Start of Block
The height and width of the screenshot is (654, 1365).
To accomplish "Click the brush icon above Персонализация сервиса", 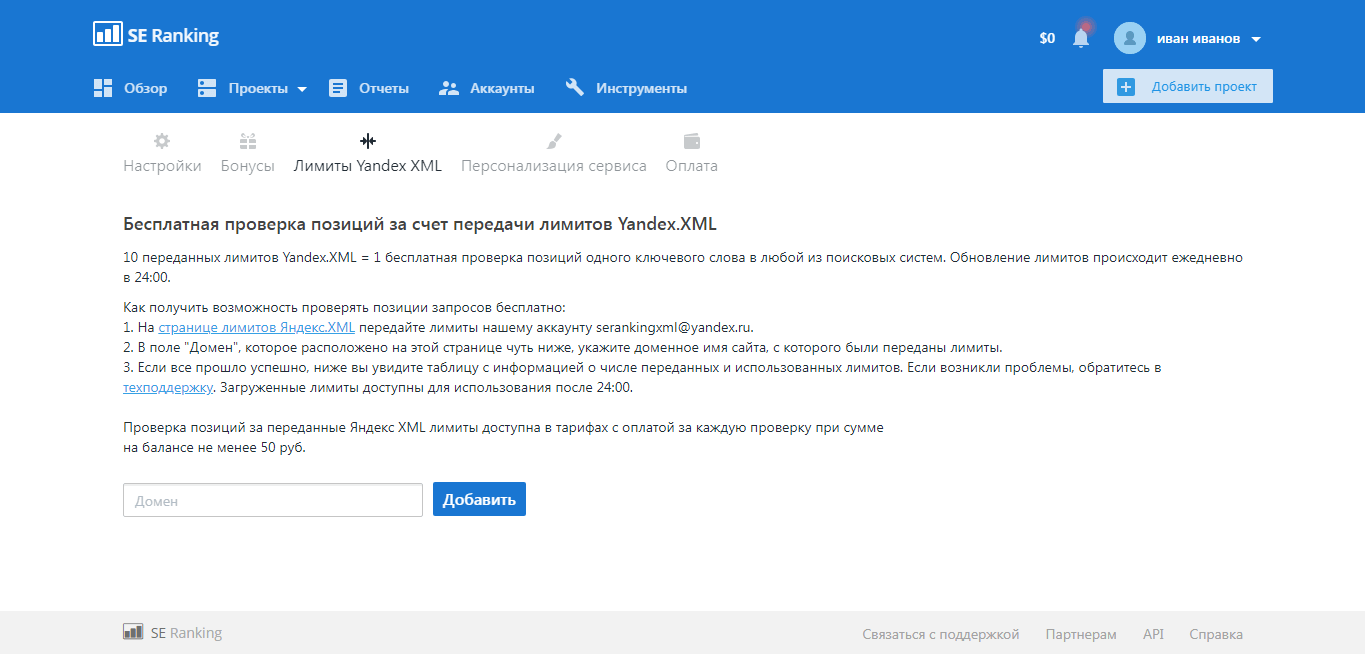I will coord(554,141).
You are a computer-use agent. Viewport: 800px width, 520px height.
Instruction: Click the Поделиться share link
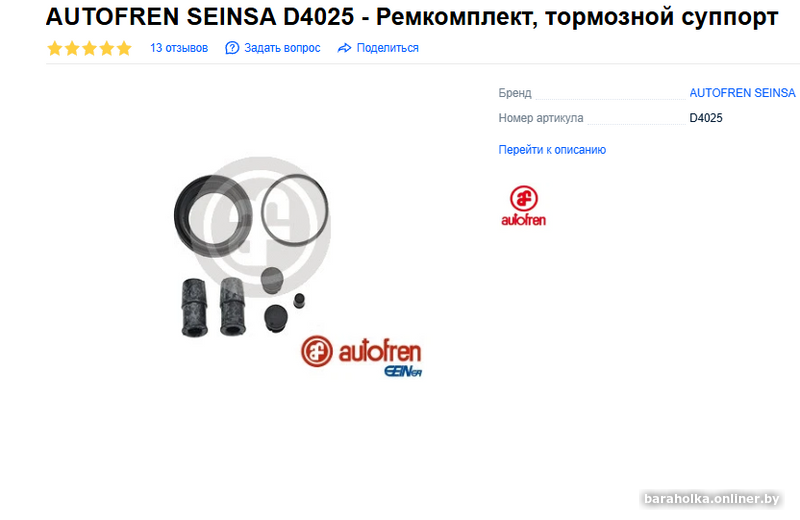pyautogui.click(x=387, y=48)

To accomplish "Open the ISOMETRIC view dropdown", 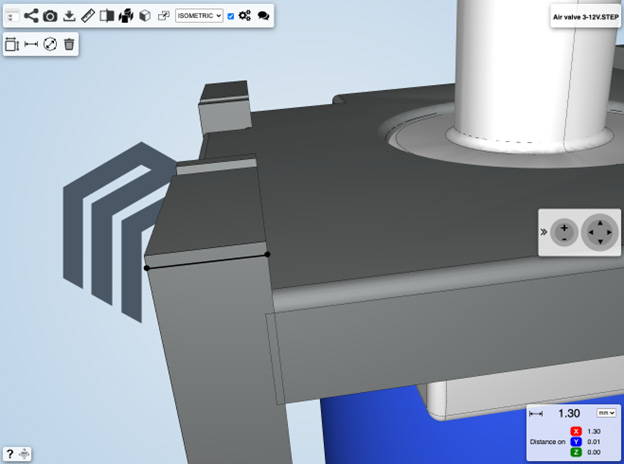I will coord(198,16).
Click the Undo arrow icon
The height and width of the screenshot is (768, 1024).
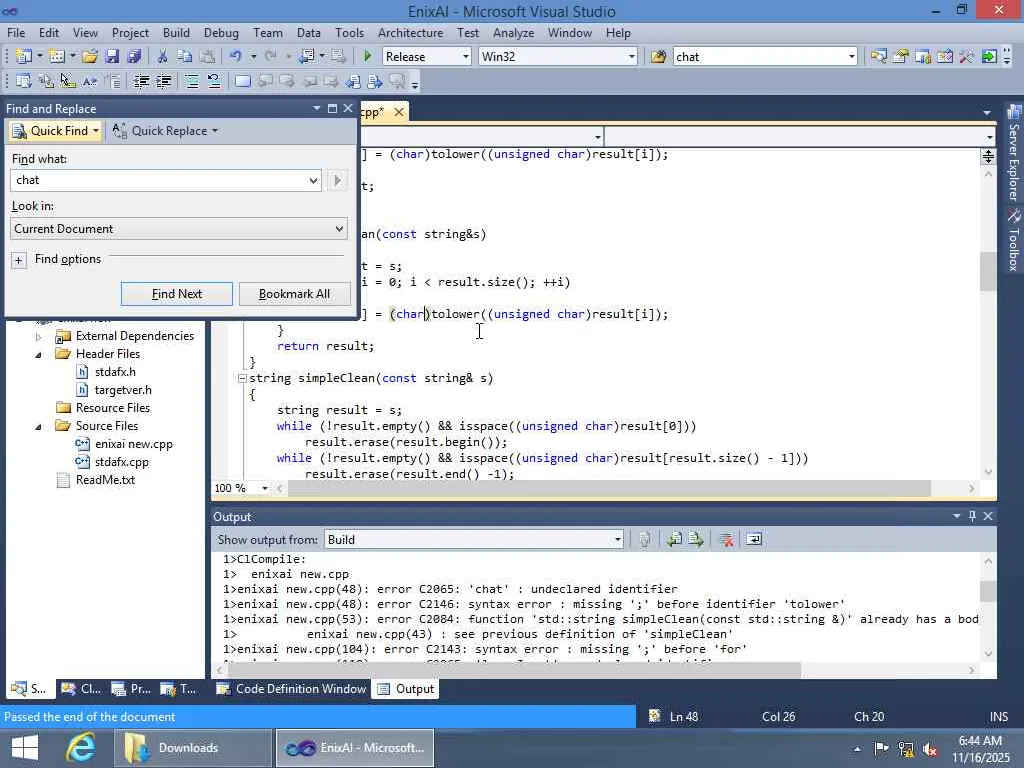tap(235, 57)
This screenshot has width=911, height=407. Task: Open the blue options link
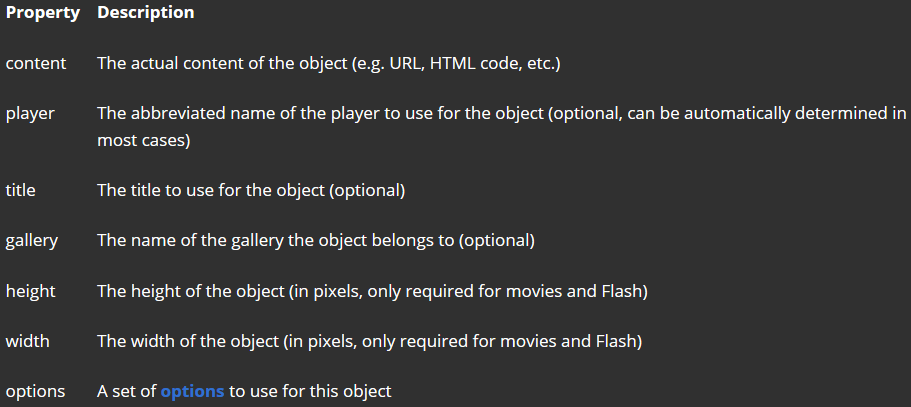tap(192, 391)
End of Block
Problem
Reproduce exactly, without any picture, the lines from the one bearing "This screenshot has" to the last line of the records above.

Exercise output
This screenshot has width=911, height=407. Task: Open the blue options link
tap(192, 391)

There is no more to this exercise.